> [WHAT TO PRODUCE] Keeping every line intact, repeat the data word for word.

> [MATERIAL SUPPLIED]
■ ■ ■
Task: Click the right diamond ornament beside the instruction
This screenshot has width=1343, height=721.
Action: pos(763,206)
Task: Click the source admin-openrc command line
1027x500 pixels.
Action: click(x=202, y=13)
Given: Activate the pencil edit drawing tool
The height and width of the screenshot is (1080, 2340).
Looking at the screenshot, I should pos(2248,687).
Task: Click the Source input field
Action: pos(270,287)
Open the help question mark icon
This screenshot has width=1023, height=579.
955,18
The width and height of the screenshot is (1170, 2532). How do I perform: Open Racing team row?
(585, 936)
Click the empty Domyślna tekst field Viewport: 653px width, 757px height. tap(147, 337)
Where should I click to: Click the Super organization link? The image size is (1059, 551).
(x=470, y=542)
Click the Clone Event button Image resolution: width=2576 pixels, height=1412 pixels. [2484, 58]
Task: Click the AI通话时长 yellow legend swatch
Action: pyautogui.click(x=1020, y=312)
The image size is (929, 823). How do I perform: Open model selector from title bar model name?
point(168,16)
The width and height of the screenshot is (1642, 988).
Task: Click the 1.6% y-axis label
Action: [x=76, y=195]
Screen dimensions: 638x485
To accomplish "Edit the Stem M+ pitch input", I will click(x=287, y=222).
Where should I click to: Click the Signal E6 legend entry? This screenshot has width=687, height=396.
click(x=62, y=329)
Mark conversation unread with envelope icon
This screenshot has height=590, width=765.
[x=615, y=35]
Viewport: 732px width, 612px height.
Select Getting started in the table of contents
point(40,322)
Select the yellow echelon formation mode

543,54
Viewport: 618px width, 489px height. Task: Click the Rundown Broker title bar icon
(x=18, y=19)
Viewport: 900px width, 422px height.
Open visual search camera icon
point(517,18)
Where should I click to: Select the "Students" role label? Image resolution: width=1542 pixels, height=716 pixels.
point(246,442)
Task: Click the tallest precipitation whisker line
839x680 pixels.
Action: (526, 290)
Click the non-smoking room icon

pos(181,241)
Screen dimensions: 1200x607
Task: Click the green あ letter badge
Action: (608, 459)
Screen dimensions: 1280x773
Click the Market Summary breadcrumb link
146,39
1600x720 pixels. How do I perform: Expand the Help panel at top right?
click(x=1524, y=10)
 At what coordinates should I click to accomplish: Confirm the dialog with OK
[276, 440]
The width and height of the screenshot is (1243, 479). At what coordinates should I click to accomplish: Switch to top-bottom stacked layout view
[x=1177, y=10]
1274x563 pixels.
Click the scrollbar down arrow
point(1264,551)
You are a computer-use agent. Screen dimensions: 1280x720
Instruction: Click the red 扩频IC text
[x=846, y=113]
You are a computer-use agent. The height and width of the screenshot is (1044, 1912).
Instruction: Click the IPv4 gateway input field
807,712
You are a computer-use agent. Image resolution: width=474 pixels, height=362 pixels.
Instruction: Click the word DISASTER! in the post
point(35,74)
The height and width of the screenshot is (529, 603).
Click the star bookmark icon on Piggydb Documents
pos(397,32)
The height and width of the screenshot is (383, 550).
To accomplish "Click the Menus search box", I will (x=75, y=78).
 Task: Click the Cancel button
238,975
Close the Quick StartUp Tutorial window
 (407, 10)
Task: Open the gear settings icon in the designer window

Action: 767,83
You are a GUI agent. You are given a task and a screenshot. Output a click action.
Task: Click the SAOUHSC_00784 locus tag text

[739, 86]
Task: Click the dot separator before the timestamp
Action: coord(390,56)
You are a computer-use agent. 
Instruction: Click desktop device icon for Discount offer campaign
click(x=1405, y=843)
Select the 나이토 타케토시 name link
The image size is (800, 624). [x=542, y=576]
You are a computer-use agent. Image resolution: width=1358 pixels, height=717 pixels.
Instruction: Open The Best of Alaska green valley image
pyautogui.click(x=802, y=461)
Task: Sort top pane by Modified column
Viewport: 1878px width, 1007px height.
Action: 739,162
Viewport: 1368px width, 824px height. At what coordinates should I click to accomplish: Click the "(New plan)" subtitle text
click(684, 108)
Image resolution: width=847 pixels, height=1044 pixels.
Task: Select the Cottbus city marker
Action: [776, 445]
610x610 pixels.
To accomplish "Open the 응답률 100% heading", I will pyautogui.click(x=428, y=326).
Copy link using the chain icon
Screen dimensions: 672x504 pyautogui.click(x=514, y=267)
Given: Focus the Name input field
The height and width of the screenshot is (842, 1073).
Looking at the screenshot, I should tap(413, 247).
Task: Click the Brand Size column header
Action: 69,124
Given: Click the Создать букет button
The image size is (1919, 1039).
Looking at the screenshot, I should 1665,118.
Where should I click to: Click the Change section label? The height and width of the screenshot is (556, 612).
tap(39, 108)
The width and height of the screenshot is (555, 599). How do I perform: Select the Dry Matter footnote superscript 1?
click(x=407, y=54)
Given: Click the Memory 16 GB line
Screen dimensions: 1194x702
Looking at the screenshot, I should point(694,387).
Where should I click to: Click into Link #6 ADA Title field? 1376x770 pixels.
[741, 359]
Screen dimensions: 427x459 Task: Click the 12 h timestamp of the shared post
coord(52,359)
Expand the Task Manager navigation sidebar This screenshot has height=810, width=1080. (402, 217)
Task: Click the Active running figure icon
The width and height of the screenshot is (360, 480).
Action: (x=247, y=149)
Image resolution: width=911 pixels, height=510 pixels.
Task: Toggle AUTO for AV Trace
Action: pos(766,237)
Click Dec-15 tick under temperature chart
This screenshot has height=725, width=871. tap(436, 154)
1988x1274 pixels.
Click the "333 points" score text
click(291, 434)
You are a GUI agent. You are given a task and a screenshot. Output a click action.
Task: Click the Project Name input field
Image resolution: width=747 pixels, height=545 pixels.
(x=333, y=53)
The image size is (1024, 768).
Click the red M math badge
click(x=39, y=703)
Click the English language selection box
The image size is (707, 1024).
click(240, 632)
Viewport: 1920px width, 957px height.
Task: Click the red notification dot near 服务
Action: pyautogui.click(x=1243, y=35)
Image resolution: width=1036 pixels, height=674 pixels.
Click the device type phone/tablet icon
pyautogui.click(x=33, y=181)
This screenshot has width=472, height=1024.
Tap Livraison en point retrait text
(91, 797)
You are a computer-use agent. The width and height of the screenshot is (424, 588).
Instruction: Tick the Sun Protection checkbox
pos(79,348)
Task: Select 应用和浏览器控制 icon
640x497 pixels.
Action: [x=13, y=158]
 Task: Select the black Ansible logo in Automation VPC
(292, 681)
■ ■ ■
> [EXERCISE ANSWER]
Task: Click the right diamond ornament beside the instruction
This screenshot has width=1343, height=721.
Action: pos(763,206)
Task: Click the source admin-openrc command line
1027x500 pixels.
Action: click(x=202, y=13)
Given: Activate the pencil edit drawing tool
The height and width of the screenshot is (1080, 2340).
Looking at the screenshot, I should pos(2248,687).
Task: Click the Source input field
Action: pos(270,287)
Open the help question mark icon
This screenshot has width=1023, height=579.
955,18
The width and height of the screenshot is (1170, 2532). How do I perform: Open Racing team row?
(585, 936)
Click the empty Domyślna tekst field Viewport: 653px width, 757px height. tap(147, 337)
Where should I click to: Click the Super organization link? The image size is (1059, 551).
(x=470, y=542)
Click the Clone Event button Image resolution: width=2576 pixels, height=1412 pixels. [2484, 58]
Task: Click the AI通话时长 yellow legend swatch
Action: pyautogui.click(x=1020, y=312)
The image size is (929, 823). How do I perform: Open model selector from title bar model name?
point(168,16)
The width and height of the screenshot is (1642, 988).
Task: Click the 1.6% y-axis label
Action: [x=76, y=195]
Screen dimensions: 638x485
To accomplish "Edit the Stem M+ pitch input", I will click(x=287, y=222).
Where should I click to: Click the Signal E6 legend entry? This screenshot has width=687, height=396.
click(x=62, y=329)
Mark conversation unread with envelope icon
This screenshot has height=590, width=765.
[x=615, y=35]
Viewport: 732px width, 612px height.
Select Getting started in the table of contents
point(40,322)
Select the yellow echelon formation mode

543,54
Viewport: 618px width, 489px height. Task: Click the Rundown Broker title bar icon
(x=18, y=19)
Viewport: 900px width, 422px height.
Open visual search camera icon
point(517,18)
Where should I click to: Select the "Students" role label? Image resolution: width=1542 pixels, height=716 pixels.
point(246,442)
Task: Click the tallest precipitation whisker line
839x680 pixels.
Action: (526, 290)
Click the non-smoking room icon

pos(181,241)
Screen dimensions: 1200x607
Task: Click the green あ letter badge
Action: (608, 459)
Screen dimensions: 1280x773
Click the Market Summary breadcrumb link
146,39
1600x720 pixels. How do I perform: Expand the Help panel at top right?
click(x=1524, y=10)
 At what coordinates should I click to accomplish: Confirm the dialog with OK
[276, 440]
The width and height of the screenshot is (1243, 479). At what coordinates should I click to accomplish: Switch to top-bottom stacked layout view
[x=1177, y=10]
1274x563 pixels.
Click the scrollbar down arrow
point(1264,551)
You are a computer-use agent. Screen dimensions: 1280x720
Instruction: Click the red 扩频IC text
[x=846, y=113]
You are a computer-use agent. The height and width of the screenshot is (1044, 1912).
Instruction: Click the IPv4 gateway input field
807,712
You are a computer-use agent. Image resolution: width=474 pixels, height=362 pixels.
Instruction: Click the word DISASTER! in the post
point(35,74)
The height and width of the screenshot is (529, 603).
Click the star bookmark icon on Piggydb Documents
pos(397,32)
The height and width of the screenshot is (383, 550).
To accomplish "Click the Menus search box", I will (x=75, y=78).
 Task: Click the Cancel button
238,975
Close the Quick StartUp Tutorial window
 (407, 10)
Task: Open the gear settings icon in the designer window

Action: 767,83
You are a GUI agent. You are given a task and a screenshot. Output a click action.
Task: Click the SAOUHSC_00784 locus tag text

[739, 86]
Task: Click the dot separator before the timestamp
Action: coord(390,56)
You are a computer-use agent. 
Instruction: Click desktop device icon for Discount offer campaign
click(x=1405, y=843)
Select the 나이토 타케토시 name link
The image size is (800, 624). [x=542, y=576]
You are a computer-use agent. Image resolution: width=1358 pixels, height=717 pixels.
Instruction: Open The Best of Alaska green valley image
pyautogui.click(x=802, y=461)
Task: Sort top pane by Modified column
Viewport: 1878px width, 1007px height.
Action: 739,162
Viewport: 1368px width, 824px height. At what coordinates should I click to accomplish: Click the "(New plan)" subtitle text
click(684, 108)
Image resolution: width=847 pixels, height=1044 pixels.
Task: Select the Cottbus city marker
Action: [776, 445]
610x610 pixels.
To accomplish "Open the 응답률 100% heading", I will pyautogui.click(x=428, y=326).
Copy link using the chain icon
Screen dimensions: 672x504 pyautogui.click(x=514, y=267)
Given: Focus the Name input field
The height and width of the screenshot is (842, 1073).
Looking at the screenshot, I should tap(413, 247).
Task: Click the Brand Size column header
Action: 69,124
Given: Click the Создать букет button
The image size is (1919, 1039).
Looking at the screenshot, I should 1665,118.
Where should I click to: Click the Change section label? The height and width of the screenshot is (556, 612).
tap(39, 108)
The width and height of the screenshot is (555, 599). How do I perform: Select the Dry Matter footnote superscript 1?
click(x=407, y=54)
Given: Click the Memory 16 GB line
Screen dimensions: 1194x702
Looking at the screenshot, I should point(694,387).
Where should I click to: Click into Link #6 ADA Title field? 1376x770 pixels.
[741, 359]
Screen dimensions: 427x459 Task: Click the 12 h timestamp of the shared post
coord(52,359)
Expand the Task Manager navigation sidebar This screenshot has height=810, width=1080. (402, 217)
Task: Click the Active running figure icon
The width and height of the screenshot is (360, 480).
Action: (x=247, y=149)
Image resolution: width=911 pixels, height=510 pixels.
Task: Toggle AUTO for AV Trace
Action: pos(766,237)
Click Dec-15 tick under temperature chart
This screenshot has height=725, width=871. tap(436, 154)
1988x1274 pixels.
Click the "333 points" score text
click(291, 434)
You are a GUI agent. You are given a task and a screenshot. Output a click action.
Task: Click the Project Name input field
Image resolution: width=747 pixels, height=545 pixels.
(x=333, y=53)
The image size is (1024, 768).
Click the red M math badge
click(x=39, y=703)
Click the English language selection box
The image size is (707, 1024).
click(240, 632)
Viewport: 1920px width, 957px height.
Task: Click the red notification dot near 服务
Action: pyautogui.click(x=1243, y=35)
Image resolution: width=1036 pixels, height=674 pixels.
Click the device type phone/tablet icon
pyautogui.click(x=33, y=181)
This screenshot has width=472, height=1024.
Tap Livraison en point retrait text
(91, 797)
You are a computer-use agent. The width and height of the screenshot is (424, 588).
Instruction: Tick the Sun Protection checkbox
pos(79,348)
Task: Select 应用和浏览器控制 icon
640x497 pixels.
Action: [x=13, y=158]
 Task: Select the black Ansible logo in Automation VPC
(292, 681)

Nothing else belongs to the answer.